At Linkwater, we took Kenepuru Road northeast for views of the Mahau Sound and Kenepuru Sound. We made it as far as Portage before we turned around. Unfortunately much of the view is blocked by large bushes and the pull-outs are few. We did get some nice shots of the farm fields and a flowering passionflower vine.

Kenepuru Rd views  Kenepuru Rd bloom

Back on Queen Charlotte Drive I spotted a pottery gallery sign and pulled off to explore. Valerie (of Valerie’s Gallery) was very nice and we picked up a few of her designs, all the while chatting about travel and politics. We even added a push-pin to her visitor map. :)
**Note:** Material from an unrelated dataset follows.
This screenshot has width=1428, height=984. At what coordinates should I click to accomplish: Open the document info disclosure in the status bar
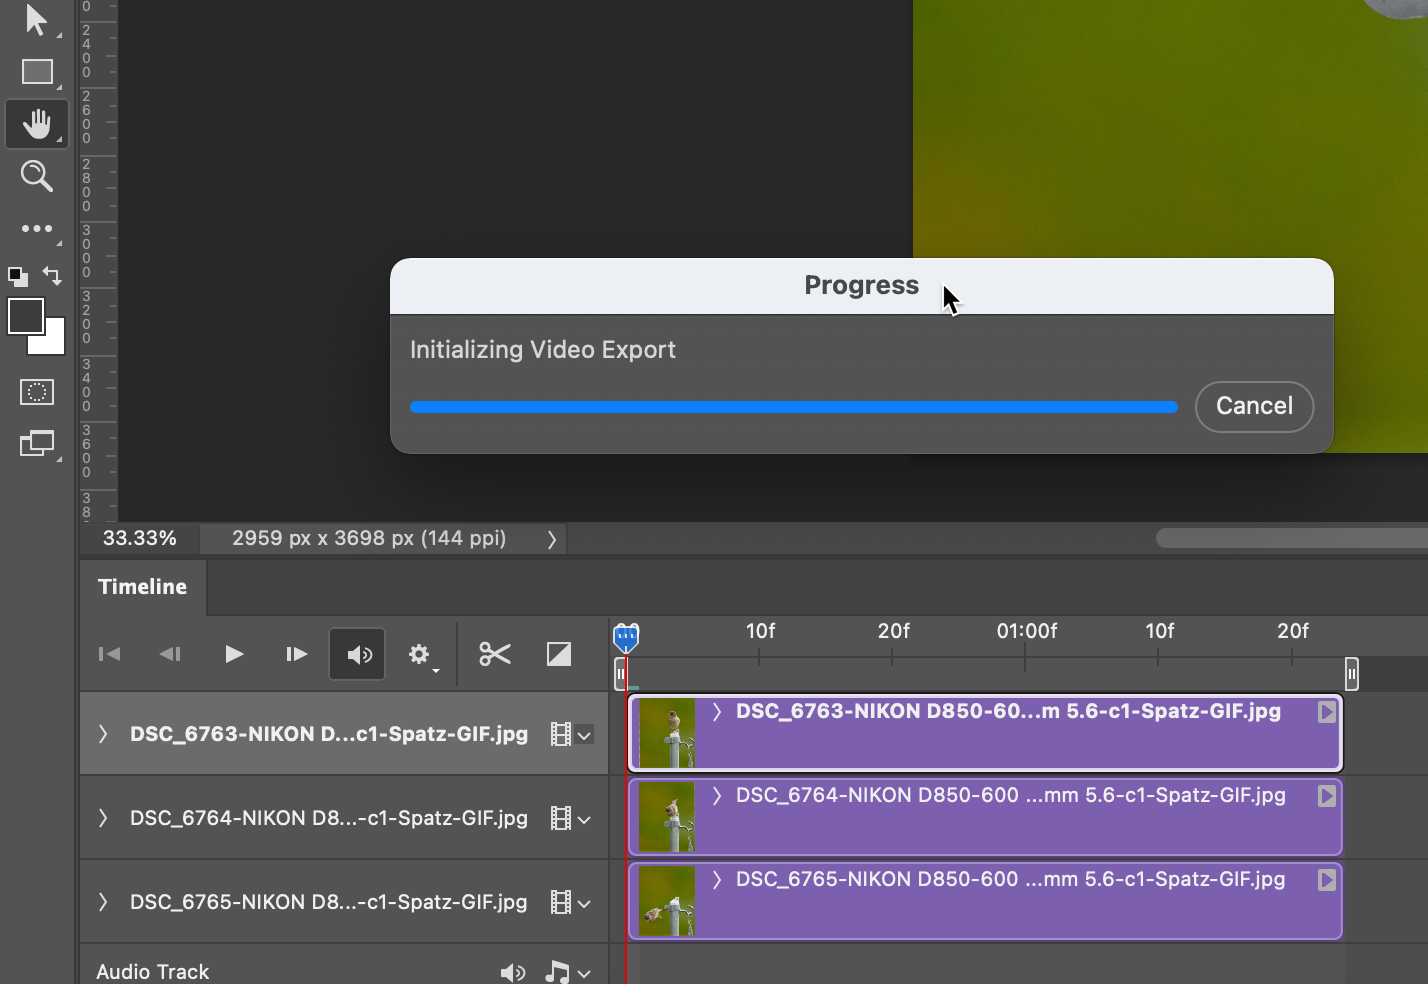point(551,538)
Our next stop was Cullen Point Lookout which offered nice views of Havelock and Mahau Sound.

Mahakipawa Arm

Mahakipawa Arm

Havelock in black & white

From Havelock we took the highway back our room in Blenheim to enjoy a Moa Tripel in our room. For dinner we walked to the Scotch Bar. I ordered two appetizer portions of the pork and coriander dumplings with a chilli salsa and a (massive) plate of grilled asparagus with whipped cranky goat cheese. Eric opted for the ox cheek pappardelle with parmigiano reggiano, very filling and tasty. They had several wines available by the half-glass, glass and bottle.  I ordered the Fromm La Strada Pinot Noir and Eric had a Two Rivers L’ile de Beauté Rosé, both were very drinkable and it made me want to visit Fromm the next day.

In search of New Zealand-themed gifts, we walked over the the Warehouse but, unfortunately, it was mostly cheap crap.